- Film poster
- Directed by: Roy Rowland
- Written by: Irving Ravetch
- Produced by: Richard Goldstone
- Starring: Joel McCrea
- Cinematography: Charles Schoenbaum
- Edited by: Robert J. Kern
- Music by: André Previn
- Color process: Technicolor
- Production company: Metro-Goldwyn-Mayer
- Distributed by: Metro-Goldwyn-Mayer
- Release date: March 1, 1950;
- Running time: 93 minutes
- Country: United States
- Language: English
- Budget: $1,621,000
- Box office: $2,179,000

= The Outriders =

1950 American Western film by Roy Rowland

The Outriders is a 1950 American Western film directed by Roy Rowland and starring Joel McCrea.

==Plot==
With the Civil War nearing an end, rebel soldiers Will Owen, Jesse Wallace and Clint Priest escape from a Union stockade in Missouri. Bandit leader and Confederate sympathizer Keeley recruits them to join a wagon train run by Don Chaves that is carrying gold bullion worth a million dollars from Santa Fe, New Mexico. After the men join the wagon train, they are to guide it to a predetermined spot where Keeley and his men will ambush the wagon train and steal the gold, ostensibly to deliver it to Richmond and the Confederacy.

The men see it as a chance to help the South and also profit. Chaves is suspicious of them but permits them to be outriders, accompanying the wagon train but staying 200 yards from the others. Apaches attack and the three men help repel them, gaining the trust of Chaves.

The beautiful widow Jen Gort attracts the interest of Will and Jesse. She is escorting her teenage brother-in-law Roy, who is eager to prove his courage to the older men by fighting Indians by their side. The boy inadvertently causes a stampede and then drowns while attempting to cross a raging river.

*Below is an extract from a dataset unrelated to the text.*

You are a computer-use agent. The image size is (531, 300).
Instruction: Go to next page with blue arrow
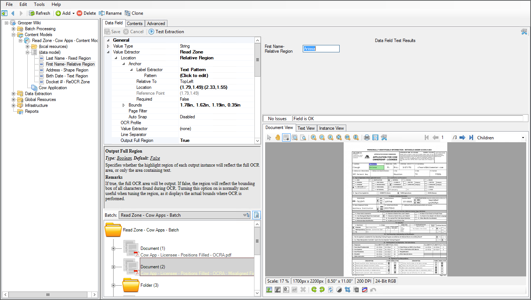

News arrives that the war is over. The robbery no longer interests Will, but Jesse is determined to proceed with it so that he and Keeley can split the money. He reveals that Keeley had planned to steal the gold for his men and himself all along. Will disarms Jesse and tells Chaves about the planned ambush. They arrive at the predetermined spot and successfully defeat the ambush. A final gunfight ends in Jesse's death. Will and Jen are clear to proceed with their life together.

==Cast==
- Joel McCrea as Will Owen
- Arlene Dahl as Jen Gort
- Barry Sullivan as Jesse Wallace
- Claude Jarman Jr. as Roy Gort
- James Whitmore as Clint Priest
- Ramon Novarro as Don Antonio Chaves
- Jeff Corey as Keeley
- Ted de Corsia as Bye
- Martin Garralaga as Father Damasco
- Harry Tenbrook as Prisoner (uncredited)

==Production==
Parts of the film were shot in the Utah locations of Duck Creek, Aspen Mirror Lake, Strawberry Valley, Paria, Long Valley and Asay Creek.

==Reception==
In a contemporary review for The New York Times, critic Thomas M. Pryor called The Outriders "a classy-looking Western" and wrote:"The Outriders" follows a conventional storyline of adventure in the days of wagon trains and marauding Indians, but it comes off with neatness and dispatch and succeeds in generating some lively interest now and again. ... The ride north drags at times but it never gets dull, for the scenery is magnificent. ... Under Roy Rowland's direction all the elements of a good Western—suspense, action, romance and inspiring photography—are evident in "The Outriders." And it has that all important bang-up climax. too, when McCrea learns the war is over and attempts to lead the party out of the ambush. Contrived, you say? Sure, but who wants to examine the story closely anyway?According to MGM records, the film earned $1,540,000 in the U.S. and Canada and $639,000 elsewhere, resulting in a loss to the studio of $497,000.